The big threat for this suit of technologies will be low\zero carbon jet fuels. One of the main reasons air travel is so cheap compared with other forms is that it tends to only need a a large area close to cities for an airport. It does not have to buy and develop the huge physical amount of land between two destinations to connect them. If the purported low carbon jet fuel technologies (fitting some of the direct atmospheric sequestration among these) turns out cheaper than paying for access for thousands of miles of new trackway\tubeway whatever then neither this technology nor new traditional rail will compete with it. Modern high speed rail does work well where the distances are around 50-200 miles between cities. This is why European cities are so well connected with newer built lines. Having multimillion metropolitan areas like Greater London, West Midlands then Greater Manchester with about 100 miles between them (and large towns to help generate farebox revenue) seems to be the last real sweetspot for where paying for the land (and that is very expensive in modern developed economies) and out competing air travel on convenience and just about cost. Pushing out past 300 miles and then air travel is pretty much in the mix. Here the advantage modern high speed rail would generally be in carbon. This is why either of hyperloop or high speed rail could be the future competitor, hence why the alterative is the costs of whatever solution they try for jet fuel.

America specific problem is the low density of their cities and the often high cost of land near city centres etc. Then tends to push the distance between big multi million populations out to a couple of hundred miles type distances. Point to point by car can be much quicker than getting into the centre of a big metro area, getting a high speed train between the metro areas then getting out to your destination.

The large East Asian economies more resemble Europe in their dense cities and of short distances between them.
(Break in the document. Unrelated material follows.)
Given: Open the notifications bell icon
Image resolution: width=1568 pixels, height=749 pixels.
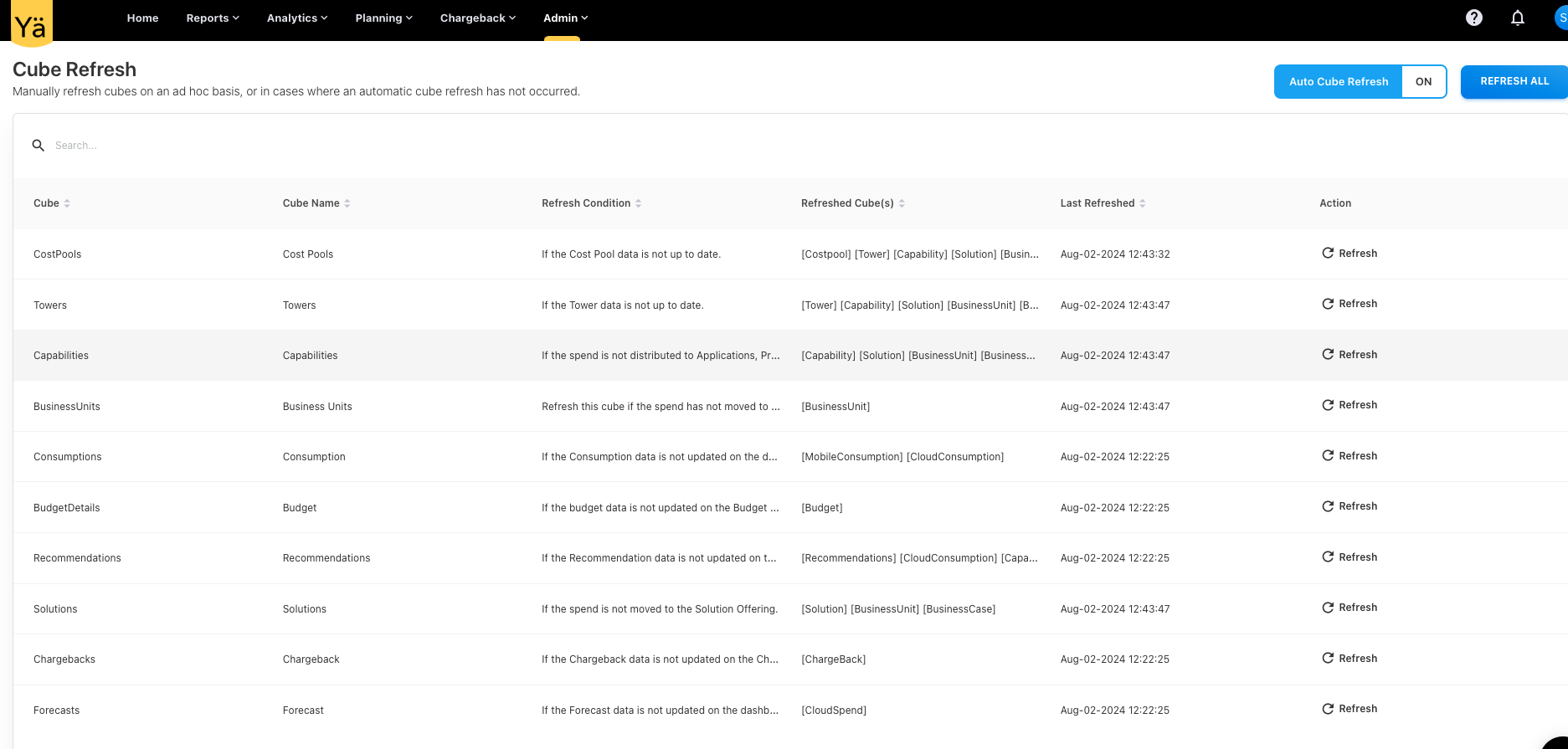Looking at the screenshot, I should [1517, 18].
No surprise that China, Japan and South Korea found big enough fair box takes to pay for the land between the cities to be converted to rail (though in Japan that is when it was still economically developing so cheaper and in China, well government power to obtain land is rather ....... unbridled).

Different geographies and populations will have different needs and issues when determining which technologies will be the most suited to their needs in the coming decades. Its not a question of "yes this will work" or "thats nonsense". It about trying to develop the new technologies and compare the costs for each region (things like autonomous cars, new high speed rail, however hyperloop-esque technologies evolve and low carbon jet fuel).